"Para Para Para" başlıklı yazıda "13 Ağustos 2014" sözlerinden "olarak böyle hissetmedim." sözlerine kadar uzanan kısmın tamamını, "meydandan" yerine "duraktan" koyarak değiştirip yeniden yazar mısınız?

Seçilmiş bölüm →
--------

13 Ağustos 2014 Çarşamba

Para Para Para

 Amerika'da 3. günüm. Merak etmeyin her gün saçmalamayacağım, ilginç şeyler olursa yazacağım. Bugün kendimi meydandan okula giderken gerçekten mutlu hissettim, tam neden sunamam ama sanırım içinde bulunduğum durumdan memnunum. Bu güzel bir şey benim için zira bayadır tam olarak böyle hissetmedim.
 Bugün okula vardım ve yeni sınıfıma doğru yol aldım. Heyecanlıydım çünkü yeni yüzler yeni insanlar beni bekliyordu. Biraz da bir çekimserlik vardı üzerimde çünkü mevcut bulunan bir sınıfa katılacaktım. Yani herkes yeni değildi sadece ben yeniydim. Sınıfa girdim, girer girmez de bir muhabbet etme etkinliği içinde buldum kendimi. Bunun yardımıyla da ortama hızlıca alıştım. 
 Gün içerisinde çeşit çeşit konuşma konuları oldu ama benim sizlere anlatacağım kısım "para" içerikli olan olacak. Sorunun biri şu şekildeydi: Para insanı mutlu eder mi? Benim ve genelin verdiği cevap şu oldu: Etmez. 
 Şimdi bana "Paran varsa her şeyi yaparsın, paran varsa mutlusundur, paran varsa her şeyi satın alırsın; mutluluk dahil" çekmeyin gençler. Tabi ki huzurlu, daha az sıkıntılı, rahat bir hayat için para lazım. Burada herkes hemfikir. Ama para mutluluk değildir, para sizi daha mutlu yapmayacak. Aksine para sizi daha hırslı ve daha sıkıntılı bir hale getirecek. Burada anlatmak istediğim miktar "çok fazla" miktar. Sizlerin hayalini kurduğunuz bol sıfırlı miktarlar. İnsanoğlunun doğduğundan beri yüzleştiği bir şey vardır, bu şey "Maymun iştahlılık"tır. İnsan doymaz, bebekken daha fazla meme emmek kafandadır, neden bu kafandadır? Çünkü annen seni senin istediğin kadar emzirmez ve bunu değiştiremezsin. Çocuk olduğun zaman benzinle çalışan bir uzaktan kumandalı arabanın hayalini kurarsın, neden kurarsın? Çünkü senin uzaktan kumandalı araban daha yavaştır ve daha ucuzdur ve sen hep o arabaya sahip olacaksındır. Genç bir yaşa gelince 100 bin liranın hayalini kurarsın, neden kurarsın? Çünkü o para sana çok fazla geliyordur ve hiç sahip olamayacağını düşünürsün. Sonra orta yaşlara gelirsin ve 100 bin liran vardır, bu sefer ne yaparsın? 1 milyon liranın hayalini kurarsın...

--------

İncelenecek veriler →
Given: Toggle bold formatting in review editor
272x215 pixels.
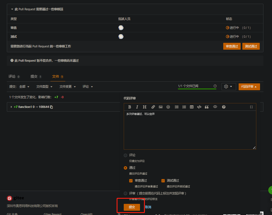Looking at the screenshot, I should tap(129, 107).
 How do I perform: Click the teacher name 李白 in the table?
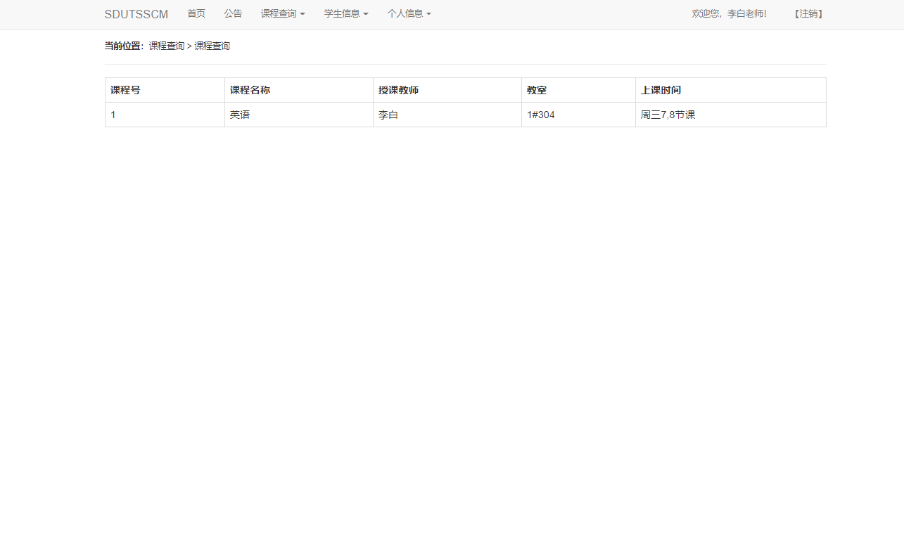(388, 114)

--------

Alıştırmanın çıktısı →
13 Ağustos 2014 Çarşamba

Para Para Para

 Amerika'da 3. günüm. Merak etmeyin her gün saçmalamayacağım, ilginç şeyler olursa yazacağım. Bugün kendimi duraktan okula giderken gerçekten mutlu hissettim, tam neden sunamam ama sanırım içinde bulunduğum durumdan memnunum. Bu güzel bir şey benim için zira bayadır tam olarak böyle hissetmedim.